To understand what an entity is, one might use the WEMI entities as examples. An entity is indeed about some defined "thing," and it contains a description of that thing that fulfills one or more intended uses of the metadata. In the WEMI case, we can cite the four FRBR user tasks of find, identify, select, obtain. So if Work is an entity and contains all of the relevant bibliographic information about that Work, then Person is an entity and should contain all of the relevant information about that person. One such piece of information could be a preferred form of the person's name for display in a particular community's bibliographic data, although I could also make the argument that library applications could continue to make use of brief records that support cataloging and display of controlled text strings if that is the only function that is required. In fact, in the VIAF union database of authority data, the data is treated as a controlled list of terms, not unlike a list of terms for languages or musical instruments.
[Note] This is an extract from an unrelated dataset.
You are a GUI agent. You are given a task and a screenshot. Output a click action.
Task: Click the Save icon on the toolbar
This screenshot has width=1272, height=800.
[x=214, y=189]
What would be a Person entity? It could, of course, be as much or as little as you would like, but it would be a description of the Person for your purposes. It is this element of description that I think is key, and we could think of it in terms of the FRBR user tasks:

find - would help users find the Person using any form of the name, but also using other criteria like: 19th century French generals; Swedish mystery writers; translators of the Aeneid.

identify - would give users information to help disambiguate between Persons retrieved. This assumes that there would be some amount of biographical information as well as categorization that let users know who precisely this Person entity represents.
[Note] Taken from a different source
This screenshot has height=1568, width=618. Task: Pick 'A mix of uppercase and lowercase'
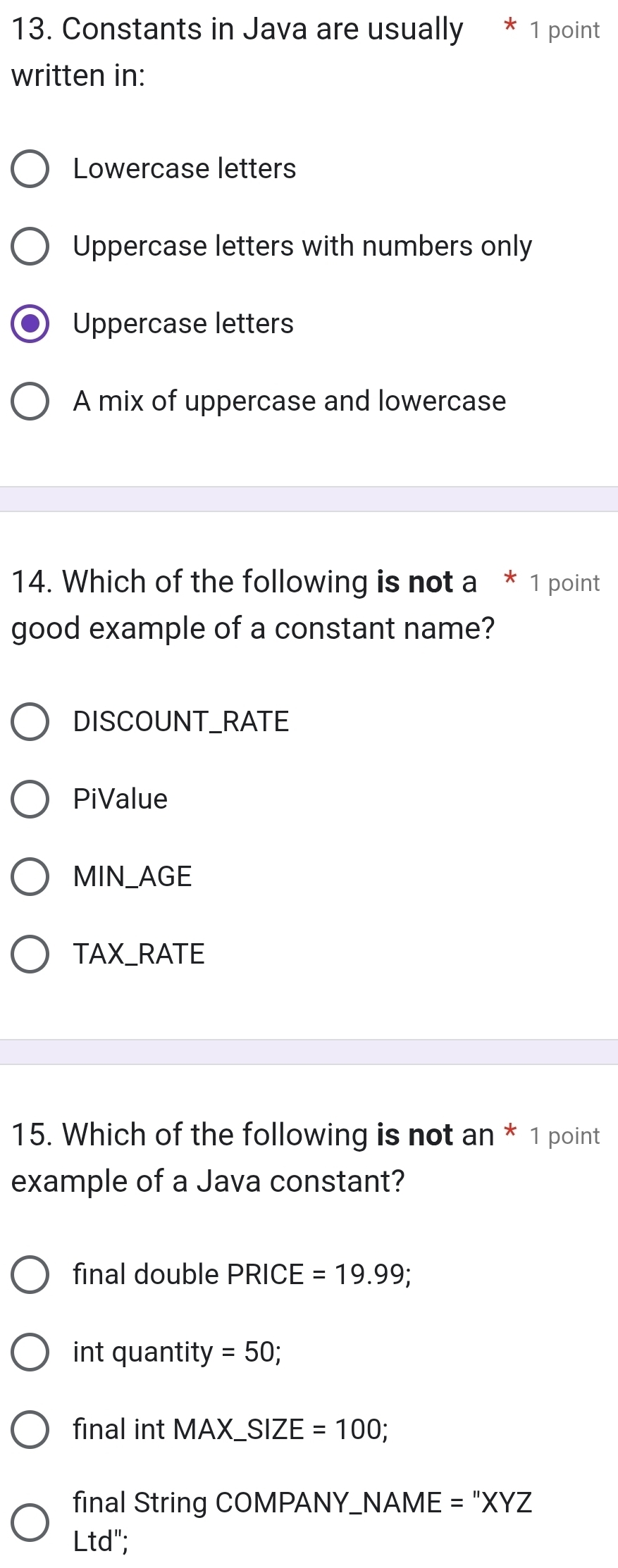[x=30, y=402]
select - this is where this would differ from traditional FRBR which seems to assume that one is already looking for bibliographic materials at this step. I suppose that here one might select between Charles Dodgson and Lewis Carroll, whose biographic information is similar but whose area of activity is entirely different.

obtain - this step would lead one to the library's held works by and/or about that Person, but it could also lead to further information, like web pages, entries in an online database, etc.

If you are wondering what a Person entity might look like, it might look like a mashup between an entry in WorldCat identities and Wikipedia. I suggest a mashup because Identities is limited to data already in bibliographic and authority records and therefore has little in the way of general biographical information. That latter is available, sometimes abundantly, in Wikipedia, and of course a link to that Wikipedia entry would be a logical addition to a library record for a Person entity.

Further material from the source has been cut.